(The problem) Each record should be reproduced exactly.

[Stored items from a collection]
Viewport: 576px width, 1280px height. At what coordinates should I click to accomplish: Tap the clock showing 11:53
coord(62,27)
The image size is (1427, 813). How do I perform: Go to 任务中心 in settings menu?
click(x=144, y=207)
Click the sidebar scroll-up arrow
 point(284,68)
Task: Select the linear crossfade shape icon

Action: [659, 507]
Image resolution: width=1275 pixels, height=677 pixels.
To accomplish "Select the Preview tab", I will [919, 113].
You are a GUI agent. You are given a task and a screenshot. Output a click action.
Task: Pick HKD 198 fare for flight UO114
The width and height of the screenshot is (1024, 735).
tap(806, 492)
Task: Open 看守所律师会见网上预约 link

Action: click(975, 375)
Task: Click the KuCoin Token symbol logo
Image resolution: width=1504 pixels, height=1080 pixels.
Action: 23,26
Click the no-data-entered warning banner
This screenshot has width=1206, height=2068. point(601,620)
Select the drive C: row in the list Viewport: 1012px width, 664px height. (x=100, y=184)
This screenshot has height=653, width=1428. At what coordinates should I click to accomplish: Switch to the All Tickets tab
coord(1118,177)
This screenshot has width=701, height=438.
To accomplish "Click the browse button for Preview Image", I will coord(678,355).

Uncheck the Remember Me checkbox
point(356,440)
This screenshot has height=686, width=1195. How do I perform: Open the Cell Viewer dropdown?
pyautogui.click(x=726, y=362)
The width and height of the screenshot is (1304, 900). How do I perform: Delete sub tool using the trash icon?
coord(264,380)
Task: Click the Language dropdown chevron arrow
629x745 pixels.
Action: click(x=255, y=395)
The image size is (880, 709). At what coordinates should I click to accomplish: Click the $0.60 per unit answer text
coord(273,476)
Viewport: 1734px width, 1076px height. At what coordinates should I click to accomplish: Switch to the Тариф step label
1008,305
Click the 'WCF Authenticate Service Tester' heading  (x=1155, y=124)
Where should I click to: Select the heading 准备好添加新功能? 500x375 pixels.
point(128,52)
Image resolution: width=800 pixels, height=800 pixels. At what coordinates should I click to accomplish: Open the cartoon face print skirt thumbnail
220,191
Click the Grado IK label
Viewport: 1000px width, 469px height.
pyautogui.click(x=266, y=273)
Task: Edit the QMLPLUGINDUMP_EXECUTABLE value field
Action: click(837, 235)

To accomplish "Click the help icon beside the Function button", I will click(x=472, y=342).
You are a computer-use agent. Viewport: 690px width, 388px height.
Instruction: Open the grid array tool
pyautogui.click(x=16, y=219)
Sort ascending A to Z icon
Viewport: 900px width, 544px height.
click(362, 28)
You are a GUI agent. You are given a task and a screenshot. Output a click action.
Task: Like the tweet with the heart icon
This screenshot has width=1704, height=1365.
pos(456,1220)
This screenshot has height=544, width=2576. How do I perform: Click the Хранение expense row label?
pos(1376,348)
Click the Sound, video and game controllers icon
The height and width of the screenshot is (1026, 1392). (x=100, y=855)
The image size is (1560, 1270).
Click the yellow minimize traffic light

(Task result)
Viewport: 576px width, 1280px height. At what coordinates should I click to accomplish: Tap the clock showing 11:53
coord(62,27)
The image size is (1427, 813). How do I perform: Go to 任务中心 in settings menu?
click(x=144, y=207)
Click the sidebar scroll-up arrow
 point(284,68)
Task: Select the linear crossfade shape icon

Action: [659, 507]
Image resolution: width=1275 pixels, height=677 pixels.
To accomplish "Select the Preview tab", I will [919, 113].
You are a GUI agent. You are given a task and a screenshot. Output a click action.
Task: Pick HKD 198 fare for flight UO114
The width and height of the screenshot is (1024, 735).
tap(806, 492)
Task: Open 看守所律师会见网上预约 link

Action: click(975, 375)
Task: Click the KuCoin Token symbol logo
Image resolution: width=1504 pixels, height=1080 pixels.
Action: 23,26
Click the no-data-entered warning banner
This screenshot has width=1206, height=2068. point(601,620)
Select the drive C: row in the list Viewport: 1012px width, 664px height. (x=100, y=184)
This screenshot has height=653, width=1428. At what coordinates should I click to accomplish: Switch to the All Tickets tab
coord(1118,177)
This screenshot has width=701, height=438.
To accomplish "Click the browse button for Preview Image", I will coord(678,355).

Uncheck the Remember Me checkbox
point(356,440)
This screenshot has height=686, width=1195. How do I perform: Open the Cell Viewer dropdown?
pyautogui.click(x=726, y=362)
The width and height of the screenshot is (1304, 900). How do I perform: Delete sub tool using the trash icon?
coord(264,380)
Task: Click the Language dropdown chevron arrow
629x745 pixels.
Action: click(x=255, y=395)
The image size is (880, 709). At what coordinates should I click to accomplish: Click the $0.60 per unit answer text
coord(273,476)
Viewport: 1734px width, 1076px height. At what coordinates should I click to accomplish: Switch to the Тариф step label
1008,305
Click the 'WCF Authenticate Service Tester' heading  (x=1155, y=124)
Where should I click to: Select the heading 准备好添加新功能? 500x375 pixels.
point(128,52)
Image resolution: width=800 pixels, height=800 pixels. At what coordinates should I click to accomplish: Open the cartoon face print skirt thumbnail
220,191
Click the Grado IK label
Viewport: 1000px width, 469px height.
pyautogui.click(x=266, y=273)
Task: Edit the QMLPLUGINDUMP_EXECUTABLE value field
Action: click(837, 235)

To accomplish "Click the help icon beside the Function button", I will click(x=472, y=342).
You are a computer-use agent. Viewport: 690px width, 388px height.
Instruction: Open the grid array tool
pyautogui.click(x=16, y=219)
Sort ascending A to Z icon
Viewport: 900px width, 544px height.
click(362, 28)
You are a GUI agent. You are given a task and a screenshot. Output a click action.
Task: Like the tweet with the heart icon
This screenshot has width=1704, height=1365.
pos(456,1220)
This screenshot has height=544, width=2576. How do I perform: Click the Хранение expense row label?
pos(1376,348)
Click the Sound, video and game controllers icon
The height and width of the screenshot is (1026, 1392). (x=100, y=855)
The image size is (1560, 1270).
Click the yellow minimize traffic light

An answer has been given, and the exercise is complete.